The overall pharmaceutical industry is facing a threat from generics as many of their blockbuster drugs' patents expire. The competition from generics has been increasing following the demand for cheaper healthcare costs. Teva Pharmaceutical Industries Ltd. (NYSE:TEVA) is not only facing pressure from its expiring top selling drugs' patents but the company is also facing price pressures due to increased generic competition.
Teva Cut Revenue Projection
Teva is expected to generate $20.3 billion in revenue this fiscal year with estimated per share earnings of $5.06. However, the company estimated a wide range of per share earnings for FY2015. As per the company's projections, next year's revenues should be somewhere between $19-19.4 billion with an expected EPS range of $5-5.30compared to the consensus estimates of $5.06 in per share earnings on revenues of $20.1 billion. The comparison between the company's and analysts' projections raises concerns especially on the revenue end because even the upper limit of the company's revenue estimate falls short of the analysts' estimates by approximately a billion dollars. Moreover, the company has given quite a wide range for its EPS projection, the lower limit of which falls short of the analysts' estimate as well.
Generic Competition is a Reality That Teva Can't Run From
The company has been struggling to keep generics from hurting its multiple sclerosis drug Copaxone's sales for a while now. Copaxone is one of the company's bestselling products which accounts for 20% of its top line and 50% of Teva's annual profits. However, the drug is due to face intense competition in the future as Novartis (NYSE:NVS) and Momenta Pharmaceuticals Inc. (NASDAQ:MNTA) develop the drug's generic version. Mylan Inc. (NASDAQ:MYL) and Natco Pharma Ltd. (NATP) are also struggling with the same. Therefore, it would be rather foolish to assume that Copaxone will continue to draw profits for the company despite the fact that it is no longer patent protected. The two generics are expected to be launched around September 2015, after which the company's operating income is estimated to fall by approximately $30 to $50 million per month.
In addition to Copaxone, Pulmicort, which treats asthma, is also expected to face generic competition. The generic version of Pulmicort is expected to shrink revenues by another $400-500 million while the operating income would fall by one hundred to two hundred million dollars per annum.
Teva Continues to Fight Back
With all of these facts and numbers combined, it is no wonder the company cut its revenue forecast. Although the company is likely to face extensive competition, Teva is also launching strong generic medicines which might offset the upcoming weakness in its patent protected medicines. Note that the company is a leading generic producer with almost half of its sales attributed to its generic segment.
Going forward, the company is struggling to shift most of its patients to the thrice a week version of Copaxone that will be protected by patent up until 2030. Since Copaxone has benefitted patients significantly over the years, it is likely that the patient shift will not be much of an issue.

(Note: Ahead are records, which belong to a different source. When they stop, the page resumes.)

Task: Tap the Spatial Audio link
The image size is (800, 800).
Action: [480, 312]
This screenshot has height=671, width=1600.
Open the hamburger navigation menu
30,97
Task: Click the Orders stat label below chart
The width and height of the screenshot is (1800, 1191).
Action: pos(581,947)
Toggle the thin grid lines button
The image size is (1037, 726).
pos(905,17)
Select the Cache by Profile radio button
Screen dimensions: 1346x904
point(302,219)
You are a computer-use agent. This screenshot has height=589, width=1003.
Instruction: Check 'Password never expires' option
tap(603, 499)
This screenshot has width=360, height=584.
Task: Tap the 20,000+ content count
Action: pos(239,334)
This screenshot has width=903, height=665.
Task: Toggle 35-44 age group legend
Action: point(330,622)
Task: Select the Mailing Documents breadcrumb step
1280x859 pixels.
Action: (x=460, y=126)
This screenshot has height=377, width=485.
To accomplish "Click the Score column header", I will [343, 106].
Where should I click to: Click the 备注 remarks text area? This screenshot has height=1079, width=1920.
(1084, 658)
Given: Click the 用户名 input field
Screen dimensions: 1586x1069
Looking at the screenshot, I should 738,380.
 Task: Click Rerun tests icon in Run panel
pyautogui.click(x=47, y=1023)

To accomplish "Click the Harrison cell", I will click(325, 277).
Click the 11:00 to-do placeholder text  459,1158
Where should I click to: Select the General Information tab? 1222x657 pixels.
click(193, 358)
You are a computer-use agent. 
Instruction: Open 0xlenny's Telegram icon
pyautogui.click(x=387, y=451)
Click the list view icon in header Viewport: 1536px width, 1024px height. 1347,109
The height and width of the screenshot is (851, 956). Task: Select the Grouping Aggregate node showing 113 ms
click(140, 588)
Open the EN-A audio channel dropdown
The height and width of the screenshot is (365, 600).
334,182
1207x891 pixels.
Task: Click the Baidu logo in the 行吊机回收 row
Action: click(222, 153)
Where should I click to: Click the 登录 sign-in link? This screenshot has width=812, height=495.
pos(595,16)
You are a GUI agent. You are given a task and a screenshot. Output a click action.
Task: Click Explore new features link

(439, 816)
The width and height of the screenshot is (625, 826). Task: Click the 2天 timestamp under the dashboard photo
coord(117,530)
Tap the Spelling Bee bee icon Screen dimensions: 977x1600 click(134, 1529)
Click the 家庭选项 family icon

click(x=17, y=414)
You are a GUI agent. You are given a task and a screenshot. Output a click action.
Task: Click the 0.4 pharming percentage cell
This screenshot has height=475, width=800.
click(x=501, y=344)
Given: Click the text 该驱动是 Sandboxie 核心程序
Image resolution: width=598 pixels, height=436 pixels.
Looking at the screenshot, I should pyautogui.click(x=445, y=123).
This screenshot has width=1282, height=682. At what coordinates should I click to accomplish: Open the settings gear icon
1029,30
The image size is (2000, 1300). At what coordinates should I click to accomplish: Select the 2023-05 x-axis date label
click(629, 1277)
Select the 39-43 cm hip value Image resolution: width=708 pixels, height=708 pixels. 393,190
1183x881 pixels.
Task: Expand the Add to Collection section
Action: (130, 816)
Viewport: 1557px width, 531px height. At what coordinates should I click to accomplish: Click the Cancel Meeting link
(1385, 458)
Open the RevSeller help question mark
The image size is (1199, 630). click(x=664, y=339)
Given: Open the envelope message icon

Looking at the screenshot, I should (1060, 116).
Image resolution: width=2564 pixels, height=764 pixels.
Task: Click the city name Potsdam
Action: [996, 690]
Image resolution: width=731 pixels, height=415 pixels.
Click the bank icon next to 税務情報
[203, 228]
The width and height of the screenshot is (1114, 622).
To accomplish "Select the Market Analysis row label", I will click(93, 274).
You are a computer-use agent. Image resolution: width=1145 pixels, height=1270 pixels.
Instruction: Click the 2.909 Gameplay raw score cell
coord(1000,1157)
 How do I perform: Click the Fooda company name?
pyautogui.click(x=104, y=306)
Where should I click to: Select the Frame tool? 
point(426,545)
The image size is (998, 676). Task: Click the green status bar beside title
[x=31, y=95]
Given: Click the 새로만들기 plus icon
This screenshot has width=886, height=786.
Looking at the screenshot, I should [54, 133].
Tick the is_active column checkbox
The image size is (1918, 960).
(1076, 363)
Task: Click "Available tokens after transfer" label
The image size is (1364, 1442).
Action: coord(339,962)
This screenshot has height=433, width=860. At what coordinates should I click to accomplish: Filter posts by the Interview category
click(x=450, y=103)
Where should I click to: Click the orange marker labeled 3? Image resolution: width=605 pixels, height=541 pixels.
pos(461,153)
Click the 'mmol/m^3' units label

In addition, the company has successfully received FDA approval for the generic version of Pfizer's Celebrex. Considering that it is the first generic version of the drug, its success is highly likely to become a reality. In the US alone, Celebrex has reported annual sales worth $2.56 billion as per the latest figures (according to IMS).
The company has also successfully developed and launched Novartis's Exforge HCT which is targeted to lower blood pressure and treat hypertension. As per the latest figures released by IMS, the tablets yield $158 million in annual sales.
We have yet to see where the company ends up in relation to how the market reacts to the generic versions of the company's bestseller Copaxone, Pfizer's Celebrex, and Novartis's Exforge. The company looks good for now as it still generates good value for shareholders. Teva's dividend yield is 1.92%, compared to the industry average of 1.40%. In addition, the company plans to invest $1-1.2 billion in share repurchases in the next fiscal year. Although the blow from Copaxone's generics is expected to be significant, part of that blow is expected to be offset by Celebrex and Exforge's generics.